Children’s Clothing Trends
The adage ‘like mother like daughter’ is true in the fashion world: many of the children’s clothing trends are mirroring adult clothing trends, noted Jill Zagar, owner of Pink Lemonade in Michigan.
Tie dye is an illustrative example. “I knew tie dye was going to be big, but I didn’t realize how big it was going to be. We have tie dye pajamas, onesies, bathing suits—pretty much, if you put tie dye on it, it will sell,” she said.
And although ‘retro’ to young children only extends back a couple of years, kids are rocking the 80s look, with graphic Ts, patches and ruffles.
Like their taller counterparts, kids are also wearing loungewear. “I wasn’t selling as many dresses for Easter or weddings, but more comfy play wear. People were spending more on their kids than on themselves,” she observed.
For babies, Zagar is selling bamboo; the fabric is popular for its moisture wicking properties, among other benefits. “Parents love bamboo for their minis because it is sustainable and actually gets softer as the fabric is washed.
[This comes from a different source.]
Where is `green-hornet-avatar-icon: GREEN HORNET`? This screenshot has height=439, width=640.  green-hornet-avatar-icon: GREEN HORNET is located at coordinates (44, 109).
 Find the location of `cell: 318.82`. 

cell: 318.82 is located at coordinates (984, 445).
It’s a very soft and breathable fabric and being organic it’s said to be better for sensitive skin,” she said.
Zagar does not sell as many clothes for boys, though she does carry both tie dye and graphic Ts.
For kids, Mud Pie features layering pieces like vests, jackets and shackets. Fruchtman said that denim for kids is popular, along with “…fantastic fall florals, foxes, bears, corduroy, camo, dinosaurs and leopard.”
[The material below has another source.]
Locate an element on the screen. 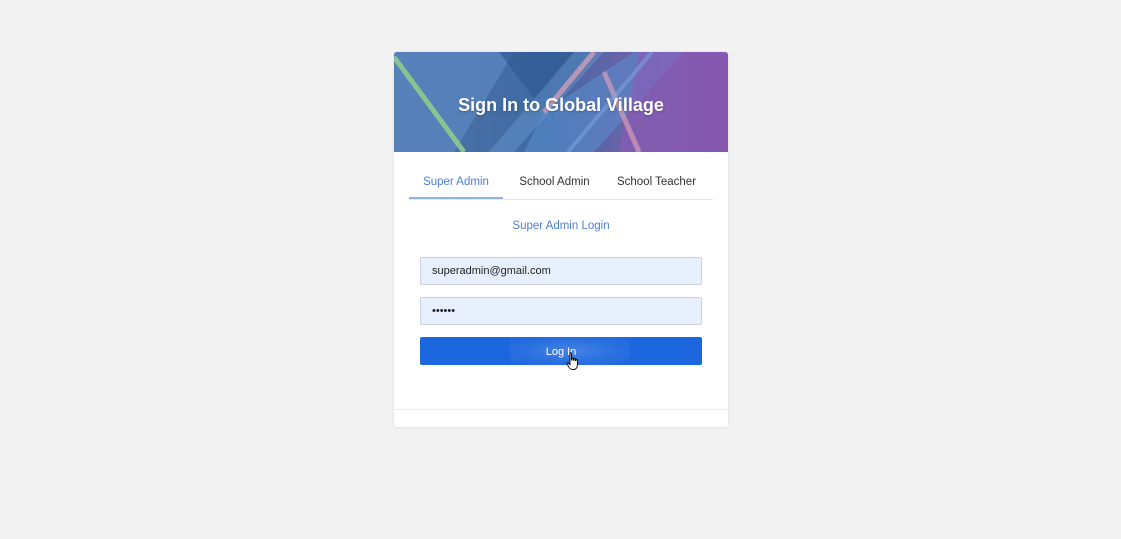  email-field is located at coordinates (561, 271).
For the youngest of consumers, minimal design, soft, subdued hues and gender neutral dominate. “The desire for gender neutral colors and styles has overtaken this category. Earthen hues of neutrals and browns with little pops of subdued colors have been the most popular for us. Rainbows continue to be strong and we have included a number of colorways in our line and have added a handknit sweater with rainbow pockets for this coming fall,” said Carol Lavinthal, CEO of Huggalugs, a children’s hats and sweater manufacturer headquartered in Washington.
Newborn sizing has also been popular for Huggalugs, driven by the desire for new parents to post pictures of their newborns in the trendiest clothing. Handknit sweaters with coordinating hats have been popular for them along with such designs as forest and T-rex hats.
“Very seldom are people buying for their own kids,” said Moran, advising that if a store carries baby clothes, it should be giftable. Custom clothing for children is spiking; Moran said that since retailers want to be unique, offering custom clothes will help them to stand out.